Cell-free circulating tumor DNA (ctDNA) has shown its potential as a quantitative biomarker for longitudinal monitoring of response to anticancer therapies. However, ctDNA dynamics have not been ...studied in patients with heavily pretreated, advanced solid tumors, for whom therapeutic responses can be weak. We investigated whether changes in ctDNA could predict clinical outcomes in such a cohort treated with combined poly(ADP-ribose) polymerase/vascular endothelial growth factor receptor inhibitor therapy.
Patients with metastatic pancreatic ductal adenocarcinoma (PDAC), triple-negative breast cancer (TNBC), small-cell lung cancer (SCLC), or non-small-cell lung cancer (NSCLC) received up to 7 days of cediranib 30 mg orally once daily monotherapy lead-in followed by addition of olaparib 200 mg orally twice daily. Patients had progressed on a median of three previous lines of therapy. Plasma samples were collected before and after cediranib monotherapy lead-in and on combination therapy at 7 days, 28 days, and every 28 days thereafter. ctDNA was quantified from plasma samples using a multigene mutation-based assay. Radiographic assessment was performed every 8 weeks.

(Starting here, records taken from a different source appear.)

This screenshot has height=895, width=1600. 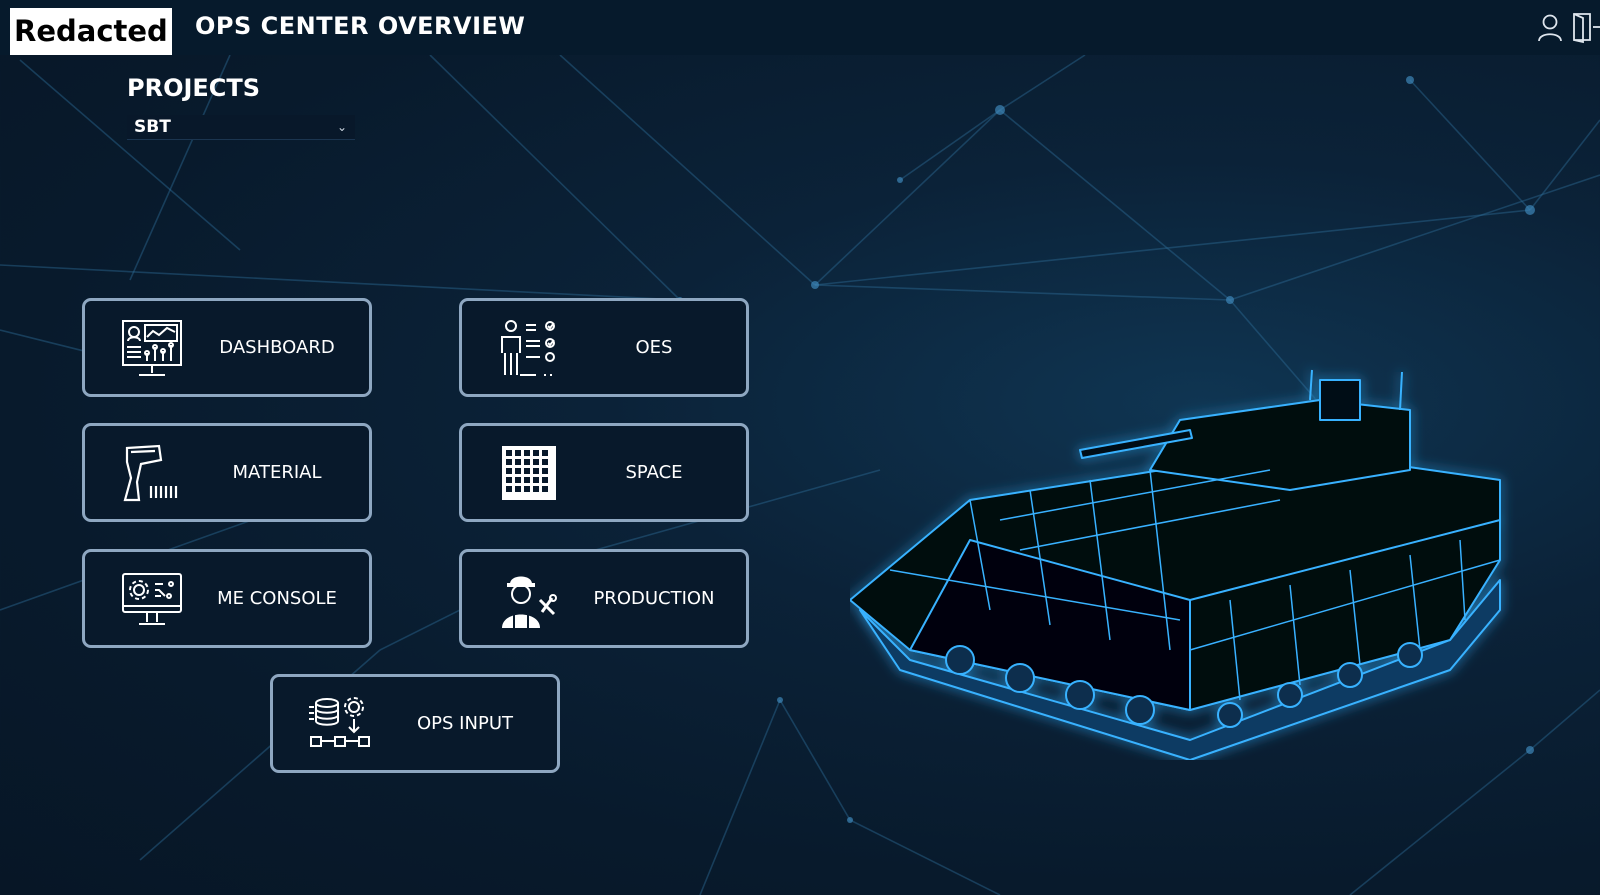 I want to click on me-console-button: ME CONSOLE, so click(x=227, y=598).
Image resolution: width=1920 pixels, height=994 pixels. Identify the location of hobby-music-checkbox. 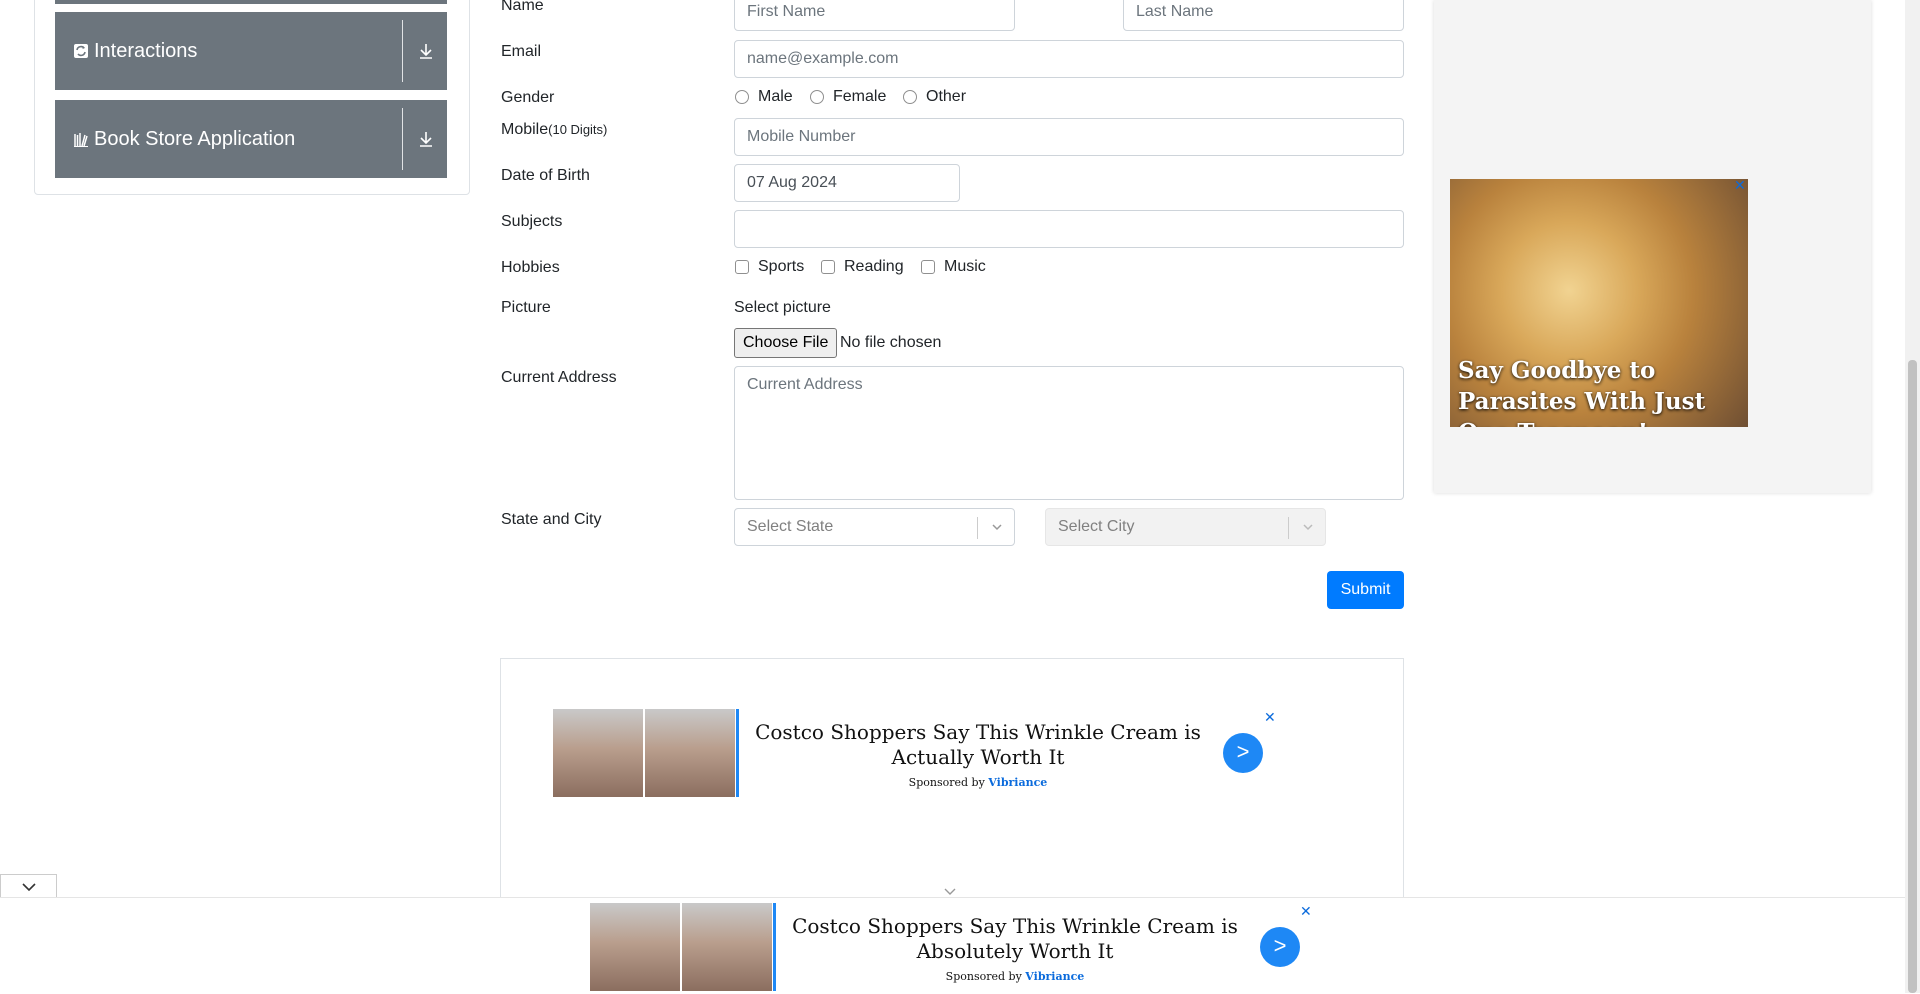
(928, 267).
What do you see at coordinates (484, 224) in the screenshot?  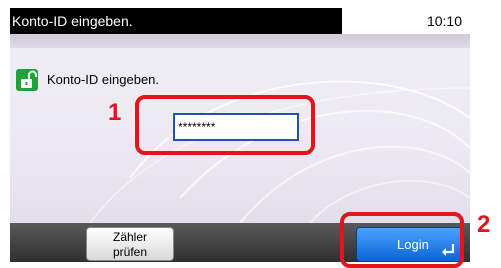 I see `callout-number-2: 2` at bounding box center [484, 224].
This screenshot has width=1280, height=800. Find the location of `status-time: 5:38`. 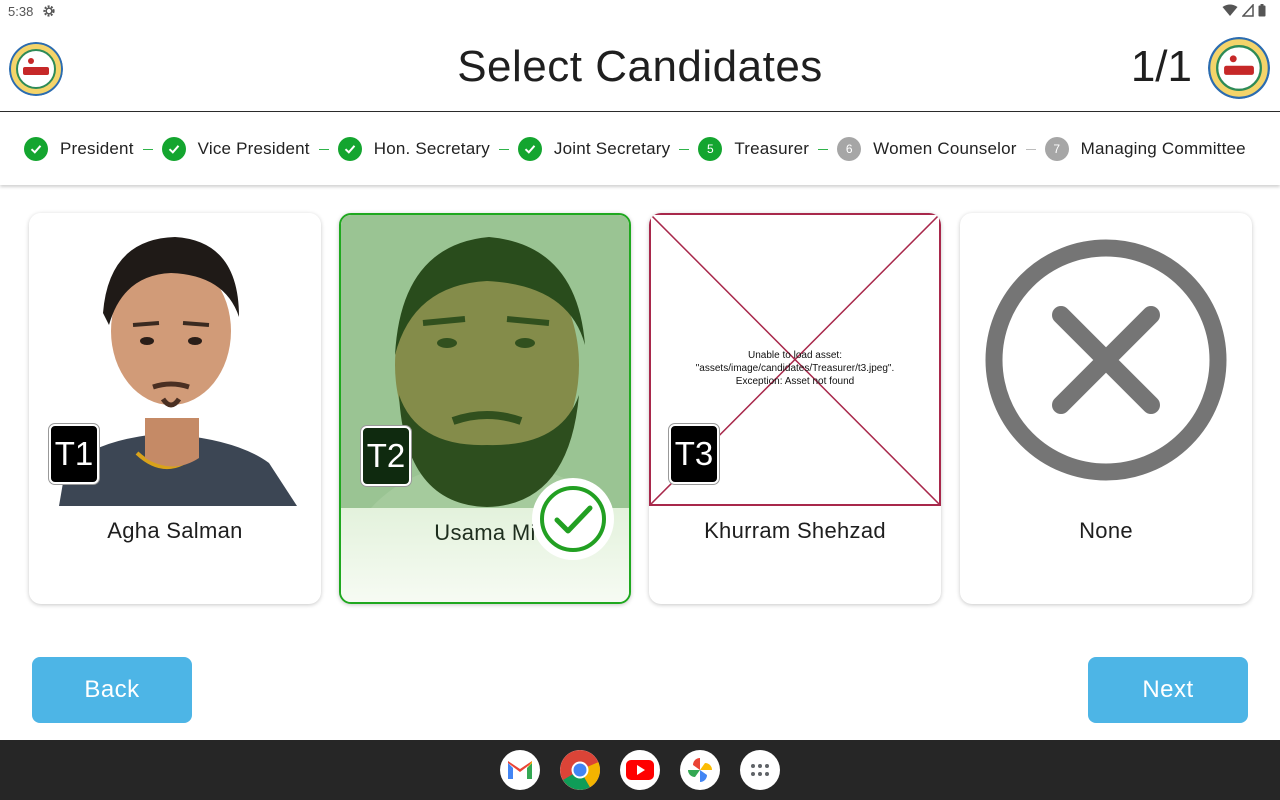

status-time: 5:38 is located at coordinates (21, 12).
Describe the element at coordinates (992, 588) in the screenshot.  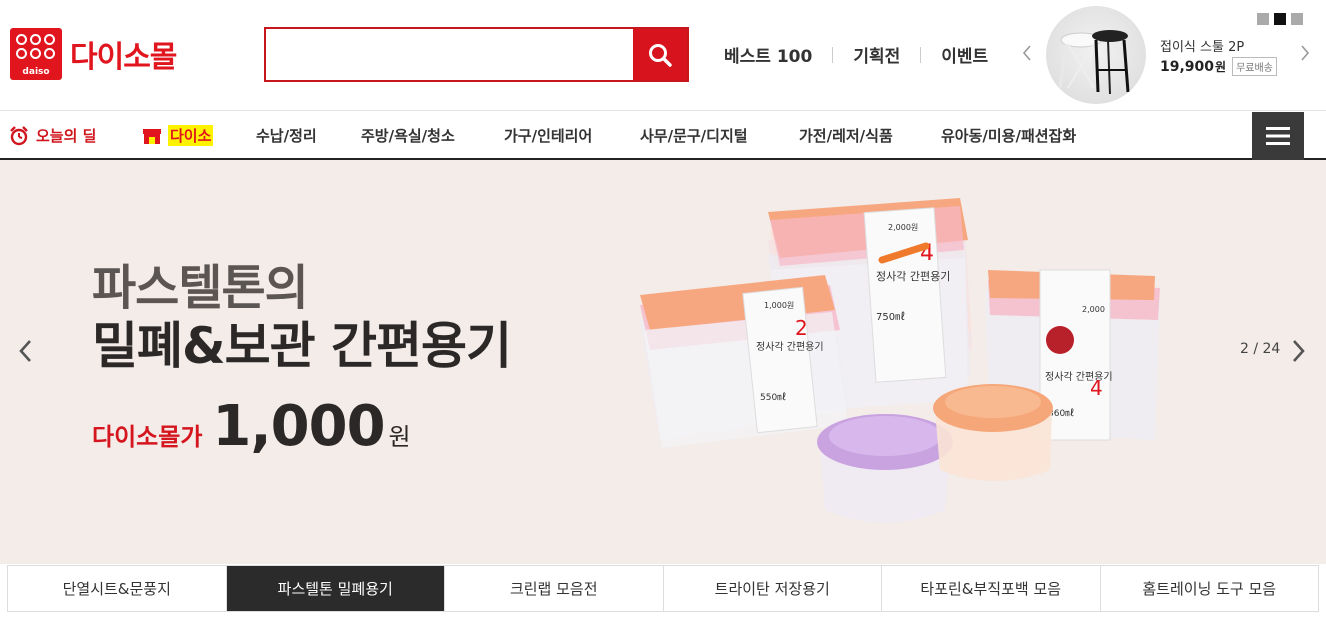
I see `tab-tarpaulin-bags: 타포린&부직포백 모음` at that location.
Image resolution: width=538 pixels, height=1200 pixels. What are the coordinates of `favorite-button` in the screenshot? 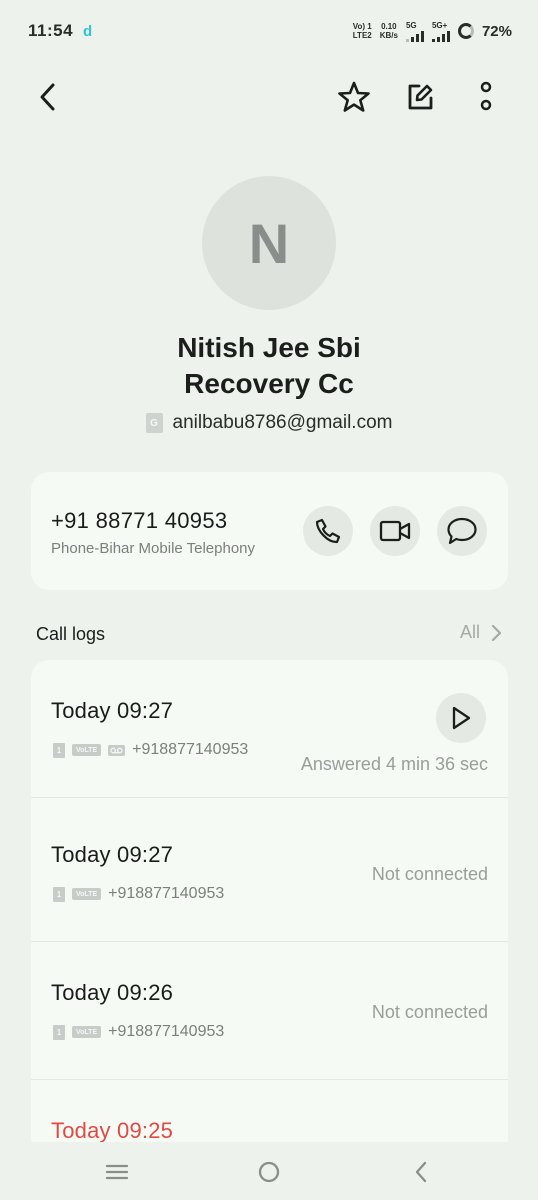 It's located at (354, 97).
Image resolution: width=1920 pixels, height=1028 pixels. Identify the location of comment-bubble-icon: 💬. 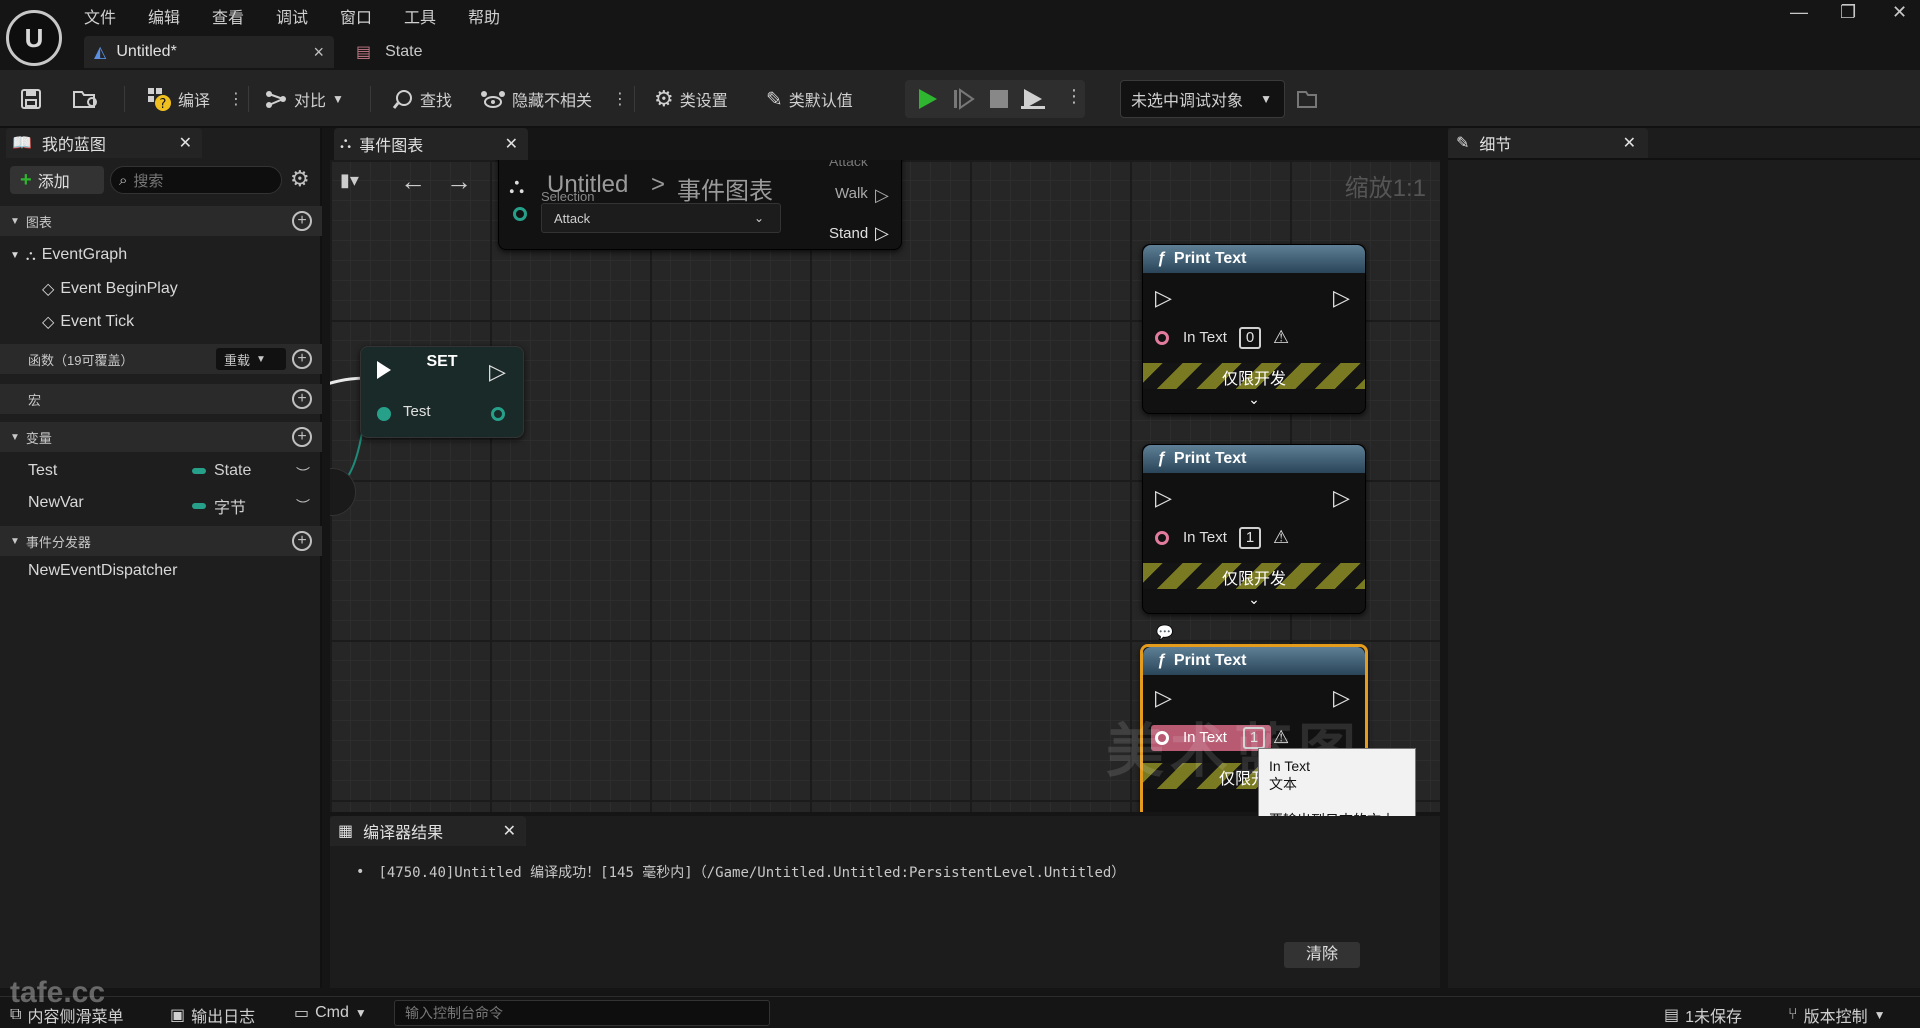
(1164, 632).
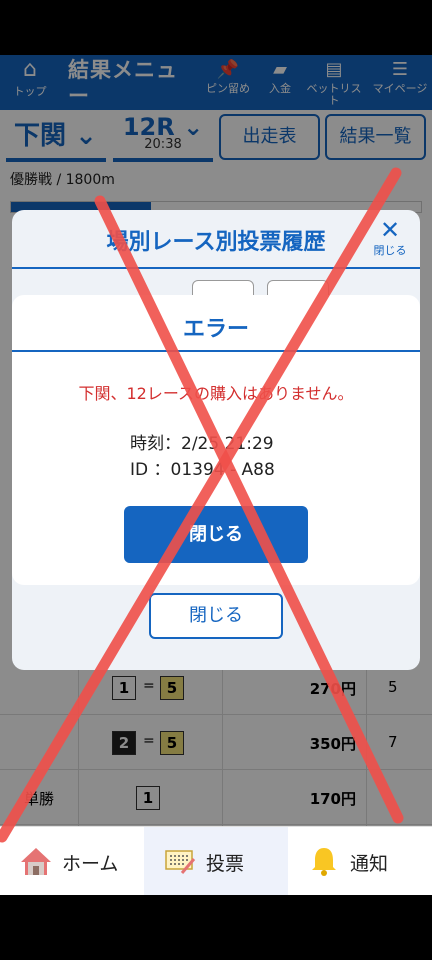 The width and height of the screenshot is (432, 960). What do you see at coordinates (216, 330) in the screenshot?
I see `error-dialog-title: エラー` at bounding box center [216, 330].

ctDNA measurements were evaluable in 63 patients. The median baseline ctDNA variant allele fractions (VAFs) were 20%, 28%, 27%, and 34% for PDAC, TNBC, SCLC, and NSCLC, respectively. No association was observed between baseline VAF and radiographic response, progression-free survival, or overall survival (OS). Similarly, no association was found between ctDNA decline and radiographic response or survival. However, an increase in ctDNA at 56 days of combination therapy was associated with disease progression and inferior OS in a landmark analysis.
ctDNA levels or dynamics did not correlate with radiographic response or survival outcomes in patients with advanced metastatic malignancies treated with olaparib and cediranib.